1. Gather eight strips of patterned fabric, each 2” wide and 12” long. (Note that you’ll only see me using 6 strips here, and I’ll explain more on that later.)

Using a 1/4″ seam allowance, stitch fabric strips together along the longest edge with right sides facing. Press and trim block to 12”x12”.

2. Cut pieced block into 3” rows, then 3” columns, so you have 16 pieced 3”x3” squares. Set aside.

Note: For this project, I’ve also cut four solid 3” squares as needed, since my original block only yielded 12 pieced squares. Instead of using my suggested fabric cuts, you may substitute with any number of strips 1” to 3” wide. It’s a fantastic way to use up scraps!

Whichever combination you use for your pillow, just make sure you end up with 16 blocks that measure 3″x3″.

Here are my 12 pieced blocks plus 4 solid blocks, for a total of 16 blocks. You can use all pieced blocks, all solid blocks, wonky pieced 3″ blocks… you get the idea. Don’t be afraid to make this pillow your own!

Background Squares – The Simple Way

Next, you are going to cut your background squares. We can do this in a simple way, or a more textured way, and I’ll explain both methods here. Here’s the simple way:

1. Along the 18” edge of your background fabric (scroll down for diagram), cut two 3”x18” strips. Cut each strip into 3” squares, for a total of 12 squares.

2. Here’s that cutting diagram. You are going to cut your squares out of two rows on the top of the diagram. As I mentioned before, you’ll cut the 18″ rows first, then cut each row into 3″ squares.

Variation – Pieced Background Squares

1. If you want your pillow to have a bit more texture to it, you can choose to piece your background squares. Like earlier with your patterned fabric, you’ll sew together several 1” to 3” strips of background fabric that are 12” long. For example, cut 8 strips of background fabric that are 2” wide and 12” long.

Cutting tips: To make sure you don’t use all of your background fabric early in the game, go ahead and cut out the rest of your background fabric now as listed in the diagram above (three 3″x18″ strips and two 14″x14″ squares), skipping the 3″ squares. You’ll have enough fabric left over to chop the rest into eight 2″x12″ strips. Or you may experiment with different sizes of strips from your scrap basket.

Stitch together strips along long edges with right sides facing. Press your block, and cut into sixteen 3” squares.
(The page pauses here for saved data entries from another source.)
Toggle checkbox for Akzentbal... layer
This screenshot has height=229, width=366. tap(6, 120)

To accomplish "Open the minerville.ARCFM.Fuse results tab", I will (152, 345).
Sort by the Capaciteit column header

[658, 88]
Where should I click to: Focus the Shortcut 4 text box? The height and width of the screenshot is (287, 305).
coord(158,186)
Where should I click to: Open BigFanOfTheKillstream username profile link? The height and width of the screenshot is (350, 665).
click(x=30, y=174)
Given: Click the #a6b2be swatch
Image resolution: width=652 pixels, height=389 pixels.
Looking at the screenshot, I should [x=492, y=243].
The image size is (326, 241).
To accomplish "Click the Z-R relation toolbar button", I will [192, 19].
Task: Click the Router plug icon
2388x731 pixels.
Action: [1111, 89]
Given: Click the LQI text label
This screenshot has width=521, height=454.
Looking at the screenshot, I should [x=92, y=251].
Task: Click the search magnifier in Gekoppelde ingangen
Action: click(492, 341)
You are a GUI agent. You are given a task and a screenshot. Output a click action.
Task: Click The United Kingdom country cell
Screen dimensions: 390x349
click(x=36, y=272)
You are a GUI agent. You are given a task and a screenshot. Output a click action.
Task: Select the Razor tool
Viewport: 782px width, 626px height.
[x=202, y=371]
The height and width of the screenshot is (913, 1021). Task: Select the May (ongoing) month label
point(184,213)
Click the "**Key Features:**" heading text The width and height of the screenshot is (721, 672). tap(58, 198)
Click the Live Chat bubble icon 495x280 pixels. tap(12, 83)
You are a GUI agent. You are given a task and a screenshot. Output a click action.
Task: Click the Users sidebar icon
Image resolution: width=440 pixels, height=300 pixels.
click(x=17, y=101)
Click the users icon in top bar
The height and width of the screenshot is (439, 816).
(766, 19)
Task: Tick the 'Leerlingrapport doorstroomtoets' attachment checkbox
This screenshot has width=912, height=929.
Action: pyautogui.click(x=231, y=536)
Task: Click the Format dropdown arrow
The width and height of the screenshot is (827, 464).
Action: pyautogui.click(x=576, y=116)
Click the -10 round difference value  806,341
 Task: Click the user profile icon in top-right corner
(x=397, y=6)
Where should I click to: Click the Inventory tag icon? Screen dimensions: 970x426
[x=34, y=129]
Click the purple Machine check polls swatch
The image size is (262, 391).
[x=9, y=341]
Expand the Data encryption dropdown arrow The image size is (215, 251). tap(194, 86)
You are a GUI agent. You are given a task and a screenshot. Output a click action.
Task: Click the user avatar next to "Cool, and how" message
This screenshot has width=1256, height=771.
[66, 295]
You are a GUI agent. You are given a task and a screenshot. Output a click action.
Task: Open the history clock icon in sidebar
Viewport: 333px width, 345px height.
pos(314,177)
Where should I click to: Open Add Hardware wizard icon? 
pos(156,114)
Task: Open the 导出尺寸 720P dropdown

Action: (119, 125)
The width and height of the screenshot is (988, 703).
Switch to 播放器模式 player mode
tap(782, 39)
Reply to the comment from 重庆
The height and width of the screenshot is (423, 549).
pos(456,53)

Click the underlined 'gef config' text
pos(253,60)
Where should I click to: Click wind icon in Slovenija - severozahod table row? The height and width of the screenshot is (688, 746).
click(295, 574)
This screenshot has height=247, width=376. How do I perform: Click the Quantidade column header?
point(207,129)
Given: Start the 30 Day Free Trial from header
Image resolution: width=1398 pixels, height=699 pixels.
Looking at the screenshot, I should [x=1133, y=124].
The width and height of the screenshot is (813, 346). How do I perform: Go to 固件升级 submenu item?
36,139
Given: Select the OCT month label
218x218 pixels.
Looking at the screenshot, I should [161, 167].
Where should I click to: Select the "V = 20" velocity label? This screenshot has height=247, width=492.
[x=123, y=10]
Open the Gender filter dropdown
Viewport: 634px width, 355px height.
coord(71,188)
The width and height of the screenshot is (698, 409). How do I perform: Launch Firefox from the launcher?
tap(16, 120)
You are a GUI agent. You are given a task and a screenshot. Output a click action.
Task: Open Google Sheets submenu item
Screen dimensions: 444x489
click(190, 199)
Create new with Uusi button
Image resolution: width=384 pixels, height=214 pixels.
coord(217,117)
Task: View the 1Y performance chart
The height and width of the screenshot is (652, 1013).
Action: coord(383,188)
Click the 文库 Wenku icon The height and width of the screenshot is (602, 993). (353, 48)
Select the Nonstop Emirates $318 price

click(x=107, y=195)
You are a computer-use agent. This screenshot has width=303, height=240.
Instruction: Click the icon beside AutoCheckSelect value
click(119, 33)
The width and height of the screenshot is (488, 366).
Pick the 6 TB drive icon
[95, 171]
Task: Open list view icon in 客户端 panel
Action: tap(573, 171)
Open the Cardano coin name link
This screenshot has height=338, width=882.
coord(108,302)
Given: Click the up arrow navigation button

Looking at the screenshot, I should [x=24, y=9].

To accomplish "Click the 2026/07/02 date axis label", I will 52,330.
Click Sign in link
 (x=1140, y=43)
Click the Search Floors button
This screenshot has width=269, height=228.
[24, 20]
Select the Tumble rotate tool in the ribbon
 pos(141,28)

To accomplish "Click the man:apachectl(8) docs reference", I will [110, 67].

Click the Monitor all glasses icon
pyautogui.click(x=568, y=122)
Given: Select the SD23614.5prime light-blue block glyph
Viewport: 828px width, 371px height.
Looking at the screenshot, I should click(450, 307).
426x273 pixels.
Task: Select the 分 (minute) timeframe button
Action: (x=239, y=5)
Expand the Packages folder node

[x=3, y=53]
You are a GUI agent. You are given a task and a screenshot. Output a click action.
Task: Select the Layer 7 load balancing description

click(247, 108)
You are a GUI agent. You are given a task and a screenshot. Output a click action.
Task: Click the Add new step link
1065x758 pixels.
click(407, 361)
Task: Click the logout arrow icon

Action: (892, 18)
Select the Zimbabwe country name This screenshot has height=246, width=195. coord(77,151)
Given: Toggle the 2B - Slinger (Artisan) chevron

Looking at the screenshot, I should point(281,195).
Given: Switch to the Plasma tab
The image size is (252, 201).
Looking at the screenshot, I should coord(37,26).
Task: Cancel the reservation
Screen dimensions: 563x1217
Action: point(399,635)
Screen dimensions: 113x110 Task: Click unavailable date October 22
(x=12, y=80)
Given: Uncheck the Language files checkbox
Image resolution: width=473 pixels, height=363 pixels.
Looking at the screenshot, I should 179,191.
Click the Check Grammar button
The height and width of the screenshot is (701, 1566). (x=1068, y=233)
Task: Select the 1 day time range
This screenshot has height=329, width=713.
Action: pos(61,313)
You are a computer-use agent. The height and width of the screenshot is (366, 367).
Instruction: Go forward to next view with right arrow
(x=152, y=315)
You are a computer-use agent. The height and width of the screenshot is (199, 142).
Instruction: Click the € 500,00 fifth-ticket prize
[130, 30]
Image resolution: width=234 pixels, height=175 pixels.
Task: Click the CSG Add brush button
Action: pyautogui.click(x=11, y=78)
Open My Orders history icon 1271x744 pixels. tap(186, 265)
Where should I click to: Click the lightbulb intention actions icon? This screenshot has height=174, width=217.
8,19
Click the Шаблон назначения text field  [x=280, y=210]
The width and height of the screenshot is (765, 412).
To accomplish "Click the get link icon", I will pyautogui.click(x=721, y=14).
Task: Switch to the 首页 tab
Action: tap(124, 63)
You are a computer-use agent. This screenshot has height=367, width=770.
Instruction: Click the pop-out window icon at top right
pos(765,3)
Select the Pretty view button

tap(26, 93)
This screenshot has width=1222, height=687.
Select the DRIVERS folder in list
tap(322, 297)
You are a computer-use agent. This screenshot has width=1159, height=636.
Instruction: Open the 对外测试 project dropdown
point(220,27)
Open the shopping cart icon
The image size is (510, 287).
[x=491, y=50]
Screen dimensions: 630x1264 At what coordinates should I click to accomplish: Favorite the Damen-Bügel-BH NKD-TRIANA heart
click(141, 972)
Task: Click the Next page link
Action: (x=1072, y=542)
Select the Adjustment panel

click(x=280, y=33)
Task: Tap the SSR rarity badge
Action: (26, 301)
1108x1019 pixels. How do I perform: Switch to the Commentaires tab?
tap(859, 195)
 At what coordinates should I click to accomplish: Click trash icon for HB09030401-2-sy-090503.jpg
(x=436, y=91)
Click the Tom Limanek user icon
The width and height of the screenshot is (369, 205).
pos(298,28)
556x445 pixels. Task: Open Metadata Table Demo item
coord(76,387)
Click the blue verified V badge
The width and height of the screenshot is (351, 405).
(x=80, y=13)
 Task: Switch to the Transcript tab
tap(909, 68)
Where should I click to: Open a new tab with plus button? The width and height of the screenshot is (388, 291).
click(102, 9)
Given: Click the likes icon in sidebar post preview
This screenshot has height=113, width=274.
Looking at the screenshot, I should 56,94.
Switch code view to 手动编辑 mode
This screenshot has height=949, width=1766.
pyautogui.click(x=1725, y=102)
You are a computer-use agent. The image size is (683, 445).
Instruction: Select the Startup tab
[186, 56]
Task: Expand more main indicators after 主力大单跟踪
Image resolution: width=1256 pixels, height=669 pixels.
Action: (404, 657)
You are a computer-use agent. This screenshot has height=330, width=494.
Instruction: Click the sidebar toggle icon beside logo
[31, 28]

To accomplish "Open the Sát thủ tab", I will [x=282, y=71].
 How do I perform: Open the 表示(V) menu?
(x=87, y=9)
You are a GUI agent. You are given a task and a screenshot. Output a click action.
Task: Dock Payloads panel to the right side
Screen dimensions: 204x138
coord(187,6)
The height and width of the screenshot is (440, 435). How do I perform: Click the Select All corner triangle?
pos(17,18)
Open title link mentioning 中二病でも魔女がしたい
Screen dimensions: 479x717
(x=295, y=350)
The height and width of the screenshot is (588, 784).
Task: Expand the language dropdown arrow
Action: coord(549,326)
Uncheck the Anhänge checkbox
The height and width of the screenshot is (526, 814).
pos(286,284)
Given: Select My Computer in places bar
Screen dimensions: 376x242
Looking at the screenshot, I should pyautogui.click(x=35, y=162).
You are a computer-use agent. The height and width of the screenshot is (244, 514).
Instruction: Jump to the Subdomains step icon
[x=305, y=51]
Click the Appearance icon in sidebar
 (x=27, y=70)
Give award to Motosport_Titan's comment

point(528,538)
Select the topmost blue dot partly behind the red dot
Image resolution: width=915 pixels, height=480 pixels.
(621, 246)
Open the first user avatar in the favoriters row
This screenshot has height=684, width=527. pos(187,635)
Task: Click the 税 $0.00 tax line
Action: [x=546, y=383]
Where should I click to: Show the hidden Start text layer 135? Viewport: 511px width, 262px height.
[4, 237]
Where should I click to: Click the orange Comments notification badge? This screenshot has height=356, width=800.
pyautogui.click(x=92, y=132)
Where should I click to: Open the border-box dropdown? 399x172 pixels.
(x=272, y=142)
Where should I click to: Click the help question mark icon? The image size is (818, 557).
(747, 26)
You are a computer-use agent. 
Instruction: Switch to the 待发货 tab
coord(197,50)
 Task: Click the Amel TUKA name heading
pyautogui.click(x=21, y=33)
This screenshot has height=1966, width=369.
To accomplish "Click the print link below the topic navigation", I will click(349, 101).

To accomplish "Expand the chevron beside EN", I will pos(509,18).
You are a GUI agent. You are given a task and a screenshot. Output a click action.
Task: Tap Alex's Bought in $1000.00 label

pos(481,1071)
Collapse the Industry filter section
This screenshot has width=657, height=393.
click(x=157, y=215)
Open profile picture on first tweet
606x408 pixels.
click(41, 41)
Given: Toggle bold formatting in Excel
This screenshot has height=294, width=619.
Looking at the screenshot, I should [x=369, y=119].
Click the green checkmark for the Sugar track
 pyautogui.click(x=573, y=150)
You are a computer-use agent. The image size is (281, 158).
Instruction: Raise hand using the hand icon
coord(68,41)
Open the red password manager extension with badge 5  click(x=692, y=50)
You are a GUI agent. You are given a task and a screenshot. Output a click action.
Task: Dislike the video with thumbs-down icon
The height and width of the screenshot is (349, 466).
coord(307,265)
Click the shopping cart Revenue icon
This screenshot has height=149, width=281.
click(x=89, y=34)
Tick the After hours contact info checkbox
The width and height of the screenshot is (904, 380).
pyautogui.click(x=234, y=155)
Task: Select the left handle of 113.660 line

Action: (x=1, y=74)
Here’s what it looks like when you use pieced instead of solid background squares. See the texture? Pretty!

Arrange Squares

1. Arrange accent squares and background squares in four rows. Start with an accent square, then a background square, alternating until there are 7 blocks in a row. Rearrange until you have a good balance of colors and pieced strips facing different ways. If you used any solid squares, place these on the outside edges, which will not be a focal point of the pillow.

See how I alternated the direction of my pieced blocks? Some face horizontal and some vertical. If you used pieced background blocks instead of the solid white, make sure to flip these every which way for a fun, textured look.

2. Chain stitch fabric right sides together to piece rows. Start with one patterned and one background square. Before cutting your thread, pull the fabric you’ve just sewn a few inches away from machine, away from you. Pick up the next two squares and continue to chain stitch together until only one square is left in that row. You’ll trim your threads later.

This is a photo of my chain-stitched blocks. The right sides of the fabric are facing. Below, you can see one of my stitched pairs opened up.

3. Join together pairs of stitched squares in the original order, until you’ve pieced an entire row of seven squares. Press. Repeat with other three rows.

A reminder here that we’ll use a 1/4″ seam allowance throughout this entire pillow. I stitched 1/4″ from the right edge of my fabric, lined up with the edge of my sewing machine foot.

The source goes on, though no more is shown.